A holder becomes an underwriter under Section 1145(b)(1) if the entity:
● Purchases a claim against an interest in or a claim for an administrative expense in the debtor’s case for the purpose of distributing the security received.
● Offers to sell securities offered or sold under the plan for the security holders;
● Offers to buy the securities offered or sold under the plan if the offer to buy is: (1) for the purpose of distributing the security, and (2) under an agreement made in connection with the Chapter 11 plan, consummation of the plan, or with the offer or sale of securities under the plan; and
● Is any person who, directly or indirectly, controls, is controlled by, or is under direct or indirect common control with, the issuer.
“Control” for purposes of Section 1145 is the possession, whether direct or indirect, of the power to direct or cause the direction of the policies of a person, whether through the ownership of voting securities, by contract, or otherwise.
The Section 1145 Exemption From Registration
Assuming the issuer is not an underwriter, Section 1145(a)(1), provides that registration is not required if:
● The offer or sale is either (a) in exchange for a claim against, an interest in, or a claim for an administrative expense; or (b) principally in such exchange and partly for cash or property;
● Upon the exercise of: (a) a warrant, (b) an option, (c) a right to subscribe, or (d) a conversion privilege that was sold as described under Section 1145(a)(1); and
● The offer or sale of a securities of an issuer other than the debtor or an affiliate if: (1) the debtor owned the security as of the petition date, (ii) the issuer of the security meets the specifications of Section 1145(a)(3)(B), and (iii) the offer or sale does not exceed the limits of Section 1145(a)(3)(C).

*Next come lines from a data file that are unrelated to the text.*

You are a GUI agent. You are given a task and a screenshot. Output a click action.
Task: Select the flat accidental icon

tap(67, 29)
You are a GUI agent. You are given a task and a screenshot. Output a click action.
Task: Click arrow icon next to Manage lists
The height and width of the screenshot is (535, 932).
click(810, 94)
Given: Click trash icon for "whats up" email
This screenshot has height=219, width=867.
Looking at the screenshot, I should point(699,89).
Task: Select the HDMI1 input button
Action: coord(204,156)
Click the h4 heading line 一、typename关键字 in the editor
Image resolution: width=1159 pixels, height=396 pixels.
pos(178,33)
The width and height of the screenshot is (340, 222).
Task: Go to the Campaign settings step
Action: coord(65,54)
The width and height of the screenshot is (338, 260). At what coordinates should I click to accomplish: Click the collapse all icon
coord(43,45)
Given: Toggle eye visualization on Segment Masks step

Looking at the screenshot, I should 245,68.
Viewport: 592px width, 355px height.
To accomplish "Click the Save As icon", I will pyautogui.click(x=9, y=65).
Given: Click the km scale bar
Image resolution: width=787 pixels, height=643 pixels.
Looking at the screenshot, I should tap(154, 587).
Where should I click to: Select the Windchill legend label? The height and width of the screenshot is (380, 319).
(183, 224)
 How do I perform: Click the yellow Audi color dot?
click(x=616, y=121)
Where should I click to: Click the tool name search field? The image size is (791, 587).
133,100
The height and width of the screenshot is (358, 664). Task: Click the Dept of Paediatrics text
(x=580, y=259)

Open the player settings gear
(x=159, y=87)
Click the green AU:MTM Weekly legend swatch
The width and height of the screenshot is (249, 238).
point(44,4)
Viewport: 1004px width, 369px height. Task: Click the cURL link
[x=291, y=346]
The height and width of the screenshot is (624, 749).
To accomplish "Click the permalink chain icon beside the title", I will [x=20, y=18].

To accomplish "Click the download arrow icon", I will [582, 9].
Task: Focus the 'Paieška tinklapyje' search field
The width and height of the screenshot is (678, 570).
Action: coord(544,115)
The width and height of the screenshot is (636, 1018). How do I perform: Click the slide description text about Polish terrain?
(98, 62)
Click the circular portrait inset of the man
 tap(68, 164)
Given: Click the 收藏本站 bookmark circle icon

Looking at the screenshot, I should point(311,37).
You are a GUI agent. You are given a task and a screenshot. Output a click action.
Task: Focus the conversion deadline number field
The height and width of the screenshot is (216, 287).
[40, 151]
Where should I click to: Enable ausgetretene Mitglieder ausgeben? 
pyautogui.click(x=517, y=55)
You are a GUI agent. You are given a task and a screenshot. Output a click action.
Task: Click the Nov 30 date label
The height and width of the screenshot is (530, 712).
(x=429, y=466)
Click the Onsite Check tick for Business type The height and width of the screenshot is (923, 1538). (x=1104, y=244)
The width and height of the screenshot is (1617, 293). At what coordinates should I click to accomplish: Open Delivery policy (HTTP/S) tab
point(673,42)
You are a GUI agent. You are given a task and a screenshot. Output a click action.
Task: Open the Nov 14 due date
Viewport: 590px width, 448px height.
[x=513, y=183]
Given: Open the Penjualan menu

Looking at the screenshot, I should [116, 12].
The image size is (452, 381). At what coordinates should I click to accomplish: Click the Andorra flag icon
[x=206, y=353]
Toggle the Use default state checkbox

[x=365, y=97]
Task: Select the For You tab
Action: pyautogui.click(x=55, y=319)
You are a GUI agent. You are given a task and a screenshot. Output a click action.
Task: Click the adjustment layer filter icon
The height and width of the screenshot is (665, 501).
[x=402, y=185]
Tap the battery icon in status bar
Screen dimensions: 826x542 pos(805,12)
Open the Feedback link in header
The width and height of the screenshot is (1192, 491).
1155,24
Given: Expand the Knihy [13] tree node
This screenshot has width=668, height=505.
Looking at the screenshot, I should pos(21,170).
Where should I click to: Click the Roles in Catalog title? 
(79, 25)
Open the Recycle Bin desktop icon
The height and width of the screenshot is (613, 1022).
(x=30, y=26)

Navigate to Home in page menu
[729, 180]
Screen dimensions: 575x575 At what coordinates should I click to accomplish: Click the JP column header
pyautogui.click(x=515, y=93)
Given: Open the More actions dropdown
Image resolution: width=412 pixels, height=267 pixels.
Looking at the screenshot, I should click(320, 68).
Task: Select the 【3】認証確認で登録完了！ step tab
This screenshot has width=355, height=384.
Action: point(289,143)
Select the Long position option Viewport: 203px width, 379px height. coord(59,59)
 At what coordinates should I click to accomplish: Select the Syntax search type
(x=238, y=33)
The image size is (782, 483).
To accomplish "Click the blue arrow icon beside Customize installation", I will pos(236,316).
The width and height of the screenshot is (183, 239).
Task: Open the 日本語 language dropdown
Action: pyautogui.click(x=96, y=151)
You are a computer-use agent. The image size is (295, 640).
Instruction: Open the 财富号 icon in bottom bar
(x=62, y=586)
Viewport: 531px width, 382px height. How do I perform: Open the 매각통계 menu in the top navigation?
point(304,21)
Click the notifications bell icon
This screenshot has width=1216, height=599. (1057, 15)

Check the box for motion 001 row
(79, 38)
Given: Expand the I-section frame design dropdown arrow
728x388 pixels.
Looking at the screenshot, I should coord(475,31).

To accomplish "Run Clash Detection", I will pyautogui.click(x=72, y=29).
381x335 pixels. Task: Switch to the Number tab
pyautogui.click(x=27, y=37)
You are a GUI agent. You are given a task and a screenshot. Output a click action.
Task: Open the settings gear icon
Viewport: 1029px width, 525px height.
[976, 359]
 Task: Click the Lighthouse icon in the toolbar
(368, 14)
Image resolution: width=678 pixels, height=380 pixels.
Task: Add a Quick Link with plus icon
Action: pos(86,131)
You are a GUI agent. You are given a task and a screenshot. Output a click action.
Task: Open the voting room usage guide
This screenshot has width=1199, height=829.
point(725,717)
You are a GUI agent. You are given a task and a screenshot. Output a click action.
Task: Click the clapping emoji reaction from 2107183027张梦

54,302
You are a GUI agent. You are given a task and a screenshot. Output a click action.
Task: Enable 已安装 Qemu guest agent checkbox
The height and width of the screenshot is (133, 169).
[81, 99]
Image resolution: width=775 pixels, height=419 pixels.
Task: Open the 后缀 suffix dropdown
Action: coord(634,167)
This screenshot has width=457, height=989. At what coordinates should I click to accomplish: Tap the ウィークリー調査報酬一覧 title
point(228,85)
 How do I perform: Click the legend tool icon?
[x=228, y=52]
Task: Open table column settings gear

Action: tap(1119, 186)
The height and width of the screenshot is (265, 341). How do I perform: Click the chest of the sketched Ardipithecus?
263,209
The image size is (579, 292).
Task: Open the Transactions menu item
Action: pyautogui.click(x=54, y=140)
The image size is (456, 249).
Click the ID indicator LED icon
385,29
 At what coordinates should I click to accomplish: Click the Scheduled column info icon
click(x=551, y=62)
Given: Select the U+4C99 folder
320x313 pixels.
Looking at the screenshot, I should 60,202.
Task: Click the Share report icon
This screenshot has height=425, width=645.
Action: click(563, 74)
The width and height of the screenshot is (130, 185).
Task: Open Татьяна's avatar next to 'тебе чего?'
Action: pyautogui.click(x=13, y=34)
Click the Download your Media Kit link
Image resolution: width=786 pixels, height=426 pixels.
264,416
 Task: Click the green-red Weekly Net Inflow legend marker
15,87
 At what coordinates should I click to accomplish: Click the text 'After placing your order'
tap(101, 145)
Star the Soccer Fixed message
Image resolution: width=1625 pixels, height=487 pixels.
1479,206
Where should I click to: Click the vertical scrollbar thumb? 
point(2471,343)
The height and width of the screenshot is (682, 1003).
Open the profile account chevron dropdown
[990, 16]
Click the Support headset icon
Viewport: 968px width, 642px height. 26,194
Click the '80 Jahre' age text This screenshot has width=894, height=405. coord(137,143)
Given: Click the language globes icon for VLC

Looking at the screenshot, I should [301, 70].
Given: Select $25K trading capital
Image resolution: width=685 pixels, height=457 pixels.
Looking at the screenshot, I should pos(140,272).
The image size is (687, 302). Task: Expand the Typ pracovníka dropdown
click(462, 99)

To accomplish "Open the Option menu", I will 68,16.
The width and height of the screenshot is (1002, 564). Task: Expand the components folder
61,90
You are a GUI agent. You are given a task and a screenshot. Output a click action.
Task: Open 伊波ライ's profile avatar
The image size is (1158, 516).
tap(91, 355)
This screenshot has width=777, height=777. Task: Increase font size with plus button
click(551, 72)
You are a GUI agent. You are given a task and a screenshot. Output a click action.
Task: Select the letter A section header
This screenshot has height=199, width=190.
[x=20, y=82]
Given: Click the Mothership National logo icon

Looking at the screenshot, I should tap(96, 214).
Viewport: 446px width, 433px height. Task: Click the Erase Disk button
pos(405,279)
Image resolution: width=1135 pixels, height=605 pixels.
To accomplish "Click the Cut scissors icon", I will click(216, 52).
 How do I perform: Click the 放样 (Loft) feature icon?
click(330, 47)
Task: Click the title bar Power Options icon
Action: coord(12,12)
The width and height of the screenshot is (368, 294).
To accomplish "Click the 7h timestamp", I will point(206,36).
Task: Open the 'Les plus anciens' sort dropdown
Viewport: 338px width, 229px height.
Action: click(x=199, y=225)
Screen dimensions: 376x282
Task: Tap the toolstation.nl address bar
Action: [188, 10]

Accordingly, Section 1145 exemption provides the debtor in a Chapter 11 proceeding with flexibility to issue stock, warrants, or bonds. Section 1145 applies to offer or sale of securities that occurs after confirmation of a Chapter 11 plan in compliance with the Bankruptcy Code and as such issuers using pre-packaged plans may not qualify for the Section 1145 exemption. The SEC has stated that a company structuring a prepackaged bankruptcy must rely on Section 3(a)(9) of the Securities Act before filing for bankruptcy and then complete an exchange under the exception in Section 1145 after filing for bankruptcy.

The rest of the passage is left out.